Back to the future, after Mr. E’s departure

In its 68th year, Formula One enters uncharted territory. No, we are not talking rule changes or a reigning champion not making the grid. Indeed, Nico Rosberg’s won’t even be the biggest absence in the paddock.

If Formula One were a religion, Bernard Charles Ecclestone was its presiding deity. No one wielded as much influence and made as big a difference in the 45 years he was associated with the sport actively – first as a team owner and then the administrator who made it a well-oiled money-spinner.

Even as the commercial rights changed hands like a baton, the 86-year old Ecclestone managed to survive at the top. He was loved, hated, and – for a while – even considered immortal.

That is until Liberty Media, the sport’s new owners who took charge last year, expended with his services in January.
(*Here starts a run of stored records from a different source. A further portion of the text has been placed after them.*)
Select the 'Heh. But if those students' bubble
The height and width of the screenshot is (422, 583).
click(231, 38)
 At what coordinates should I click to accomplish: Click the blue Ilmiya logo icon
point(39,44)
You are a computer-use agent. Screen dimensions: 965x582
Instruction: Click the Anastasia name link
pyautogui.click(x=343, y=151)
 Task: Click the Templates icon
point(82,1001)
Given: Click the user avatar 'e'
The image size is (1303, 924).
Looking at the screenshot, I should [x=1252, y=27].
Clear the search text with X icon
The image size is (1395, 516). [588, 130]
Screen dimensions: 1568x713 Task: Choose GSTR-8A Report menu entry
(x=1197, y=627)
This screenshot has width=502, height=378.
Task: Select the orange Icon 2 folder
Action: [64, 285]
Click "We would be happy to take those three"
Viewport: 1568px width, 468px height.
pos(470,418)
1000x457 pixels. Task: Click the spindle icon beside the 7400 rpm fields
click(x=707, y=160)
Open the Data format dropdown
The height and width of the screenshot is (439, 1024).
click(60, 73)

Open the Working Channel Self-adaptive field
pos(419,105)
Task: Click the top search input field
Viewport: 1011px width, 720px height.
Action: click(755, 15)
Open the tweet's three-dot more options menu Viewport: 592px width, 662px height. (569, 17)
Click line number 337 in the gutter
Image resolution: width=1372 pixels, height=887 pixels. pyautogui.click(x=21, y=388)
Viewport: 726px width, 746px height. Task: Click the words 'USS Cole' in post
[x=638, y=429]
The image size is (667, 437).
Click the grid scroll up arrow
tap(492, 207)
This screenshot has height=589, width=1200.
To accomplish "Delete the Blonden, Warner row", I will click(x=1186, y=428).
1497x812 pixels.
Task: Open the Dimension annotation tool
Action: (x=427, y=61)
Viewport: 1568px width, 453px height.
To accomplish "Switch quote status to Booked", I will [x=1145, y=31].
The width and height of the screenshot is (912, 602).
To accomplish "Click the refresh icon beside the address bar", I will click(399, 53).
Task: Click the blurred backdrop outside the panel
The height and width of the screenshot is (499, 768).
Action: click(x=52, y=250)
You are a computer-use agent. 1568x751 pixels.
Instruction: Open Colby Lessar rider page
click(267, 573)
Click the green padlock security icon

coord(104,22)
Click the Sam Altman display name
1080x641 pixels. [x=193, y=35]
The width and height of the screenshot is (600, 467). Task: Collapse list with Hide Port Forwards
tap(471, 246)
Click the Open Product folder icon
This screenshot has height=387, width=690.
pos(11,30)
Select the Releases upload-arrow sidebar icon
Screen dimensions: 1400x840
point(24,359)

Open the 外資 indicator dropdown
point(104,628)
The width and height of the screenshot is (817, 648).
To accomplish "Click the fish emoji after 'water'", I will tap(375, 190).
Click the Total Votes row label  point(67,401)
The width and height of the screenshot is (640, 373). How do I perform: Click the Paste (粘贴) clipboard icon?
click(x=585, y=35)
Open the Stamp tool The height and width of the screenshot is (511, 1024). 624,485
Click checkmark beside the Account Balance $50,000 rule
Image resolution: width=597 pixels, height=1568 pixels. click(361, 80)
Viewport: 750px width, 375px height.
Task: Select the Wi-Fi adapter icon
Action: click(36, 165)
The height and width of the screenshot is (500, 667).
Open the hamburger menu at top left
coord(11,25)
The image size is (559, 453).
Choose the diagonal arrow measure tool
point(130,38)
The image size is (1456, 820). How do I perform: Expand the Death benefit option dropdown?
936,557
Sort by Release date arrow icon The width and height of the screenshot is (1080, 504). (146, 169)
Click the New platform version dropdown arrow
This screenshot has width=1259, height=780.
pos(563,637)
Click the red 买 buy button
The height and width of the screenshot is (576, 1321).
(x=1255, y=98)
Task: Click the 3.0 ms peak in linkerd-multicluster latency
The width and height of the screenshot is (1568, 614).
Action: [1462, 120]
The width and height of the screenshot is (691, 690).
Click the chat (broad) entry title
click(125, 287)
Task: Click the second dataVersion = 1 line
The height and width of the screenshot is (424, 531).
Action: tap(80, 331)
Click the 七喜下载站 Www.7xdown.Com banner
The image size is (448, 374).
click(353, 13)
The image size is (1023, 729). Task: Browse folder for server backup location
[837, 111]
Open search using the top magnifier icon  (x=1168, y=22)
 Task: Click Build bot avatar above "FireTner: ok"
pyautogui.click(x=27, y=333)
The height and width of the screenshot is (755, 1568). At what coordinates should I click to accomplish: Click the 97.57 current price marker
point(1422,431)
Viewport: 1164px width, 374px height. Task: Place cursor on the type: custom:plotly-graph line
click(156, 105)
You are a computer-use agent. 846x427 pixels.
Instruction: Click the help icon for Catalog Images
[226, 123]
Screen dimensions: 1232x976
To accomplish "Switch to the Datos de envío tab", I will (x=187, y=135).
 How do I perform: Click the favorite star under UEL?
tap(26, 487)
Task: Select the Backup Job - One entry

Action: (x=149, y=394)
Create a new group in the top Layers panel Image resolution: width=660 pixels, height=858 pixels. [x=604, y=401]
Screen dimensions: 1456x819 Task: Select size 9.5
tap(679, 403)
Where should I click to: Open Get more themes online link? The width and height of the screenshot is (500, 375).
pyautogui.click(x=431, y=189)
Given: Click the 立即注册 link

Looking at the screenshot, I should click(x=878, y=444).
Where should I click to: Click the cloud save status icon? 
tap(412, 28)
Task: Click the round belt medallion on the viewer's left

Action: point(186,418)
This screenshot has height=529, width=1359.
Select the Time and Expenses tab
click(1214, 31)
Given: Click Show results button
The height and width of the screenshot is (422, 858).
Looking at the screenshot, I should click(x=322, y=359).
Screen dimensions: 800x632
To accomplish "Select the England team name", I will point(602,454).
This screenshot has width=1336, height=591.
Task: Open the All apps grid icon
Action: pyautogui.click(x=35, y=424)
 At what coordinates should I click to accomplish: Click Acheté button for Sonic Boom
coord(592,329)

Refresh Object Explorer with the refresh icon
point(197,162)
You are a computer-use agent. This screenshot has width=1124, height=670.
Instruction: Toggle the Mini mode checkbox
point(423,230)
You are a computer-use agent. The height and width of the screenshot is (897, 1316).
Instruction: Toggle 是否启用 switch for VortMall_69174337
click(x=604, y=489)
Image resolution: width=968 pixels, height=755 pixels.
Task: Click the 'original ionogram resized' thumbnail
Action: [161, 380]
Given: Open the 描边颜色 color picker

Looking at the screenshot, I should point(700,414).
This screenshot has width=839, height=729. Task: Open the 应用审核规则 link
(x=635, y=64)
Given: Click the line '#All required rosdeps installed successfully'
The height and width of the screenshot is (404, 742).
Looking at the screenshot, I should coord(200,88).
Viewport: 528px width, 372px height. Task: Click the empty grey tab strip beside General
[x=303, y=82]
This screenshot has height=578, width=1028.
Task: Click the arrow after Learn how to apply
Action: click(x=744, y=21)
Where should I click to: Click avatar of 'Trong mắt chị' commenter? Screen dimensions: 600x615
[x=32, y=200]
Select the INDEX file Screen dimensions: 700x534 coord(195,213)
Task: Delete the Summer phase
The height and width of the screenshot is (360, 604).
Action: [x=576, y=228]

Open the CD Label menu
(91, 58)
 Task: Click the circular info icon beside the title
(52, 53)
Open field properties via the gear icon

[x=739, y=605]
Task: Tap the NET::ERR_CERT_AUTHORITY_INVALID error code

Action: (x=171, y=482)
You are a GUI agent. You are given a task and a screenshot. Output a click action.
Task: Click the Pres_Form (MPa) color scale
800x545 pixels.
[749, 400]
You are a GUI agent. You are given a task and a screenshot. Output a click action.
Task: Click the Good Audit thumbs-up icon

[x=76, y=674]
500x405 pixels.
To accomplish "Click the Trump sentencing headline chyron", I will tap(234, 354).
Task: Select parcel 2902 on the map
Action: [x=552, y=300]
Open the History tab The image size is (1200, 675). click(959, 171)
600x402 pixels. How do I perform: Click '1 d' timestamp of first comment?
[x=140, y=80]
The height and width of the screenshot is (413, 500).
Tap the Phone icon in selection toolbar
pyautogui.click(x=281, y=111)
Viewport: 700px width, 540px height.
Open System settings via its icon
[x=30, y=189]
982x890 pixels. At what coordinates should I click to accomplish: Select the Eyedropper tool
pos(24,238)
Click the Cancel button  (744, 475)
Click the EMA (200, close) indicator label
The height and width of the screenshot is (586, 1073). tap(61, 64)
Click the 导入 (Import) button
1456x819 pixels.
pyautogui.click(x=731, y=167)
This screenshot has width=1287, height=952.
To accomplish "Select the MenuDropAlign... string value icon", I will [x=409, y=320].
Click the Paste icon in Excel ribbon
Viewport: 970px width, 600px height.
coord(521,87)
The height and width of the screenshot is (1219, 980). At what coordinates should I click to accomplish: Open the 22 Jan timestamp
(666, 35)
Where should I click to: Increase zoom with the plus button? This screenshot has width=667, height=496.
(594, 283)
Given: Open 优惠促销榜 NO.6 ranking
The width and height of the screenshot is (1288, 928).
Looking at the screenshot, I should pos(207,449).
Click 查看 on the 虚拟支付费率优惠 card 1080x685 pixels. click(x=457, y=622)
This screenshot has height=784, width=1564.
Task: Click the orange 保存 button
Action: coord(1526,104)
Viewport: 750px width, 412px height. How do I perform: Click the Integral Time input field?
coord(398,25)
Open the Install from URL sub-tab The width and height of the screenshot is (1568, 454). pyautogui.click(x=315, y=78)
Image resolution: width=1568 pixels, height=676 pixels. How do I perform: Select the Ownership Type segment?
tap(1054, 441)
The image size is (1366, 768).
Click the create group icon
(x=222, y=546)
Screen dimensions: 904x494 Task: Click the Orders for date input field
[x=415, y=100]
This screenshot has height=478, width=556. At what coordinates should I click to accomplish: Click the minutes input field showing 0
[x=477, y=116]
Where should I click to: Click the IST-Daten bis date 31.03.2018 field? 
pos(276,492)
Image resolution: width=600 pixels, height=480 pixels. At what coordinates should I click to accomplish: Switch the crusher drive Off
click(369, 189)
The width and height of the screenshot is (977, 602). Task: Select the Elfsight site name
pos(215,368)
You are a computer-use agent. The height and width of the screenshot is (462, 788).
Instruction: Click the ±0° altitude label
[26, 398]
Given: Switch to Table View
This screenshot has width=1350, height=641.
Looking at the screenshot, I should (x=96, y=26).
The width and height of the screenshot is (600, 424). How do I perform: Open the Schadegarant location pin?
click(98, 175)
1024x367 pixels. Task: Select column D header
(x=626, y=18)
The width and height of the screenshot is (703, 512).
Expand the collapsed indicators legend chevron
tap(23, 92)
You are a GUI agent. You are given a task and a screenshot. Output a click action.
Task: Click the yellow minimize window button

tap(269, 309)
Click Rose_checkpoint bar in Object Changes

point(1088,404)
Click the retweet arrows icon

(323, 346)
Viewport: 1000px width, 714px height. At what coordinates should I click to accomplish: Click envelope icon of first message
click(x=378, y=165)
But it is also a measure of his thorough control of the sport that his role had to be divided among three people.

The first sign of the post-Bernie era was witnessed during pre-season testing in Barcelona, where, finally, teams and drivers were able to post photos and short videos on their social media page to drive fan engagement.

When Mr. E was at the helm, no F1 material was to be given away for free and this new move was a breath of fresh air for a sport that has been losing popularity for years.

Triple world champion Mercedes again set the pace in testing, but there was a renewed sense of optimism with Ferrari’s times. F1 desperately needs Ferrari fighting at the front end, and there is a collective prayer on the lips of fans that the Prancing Horse’s early performance endures through the season.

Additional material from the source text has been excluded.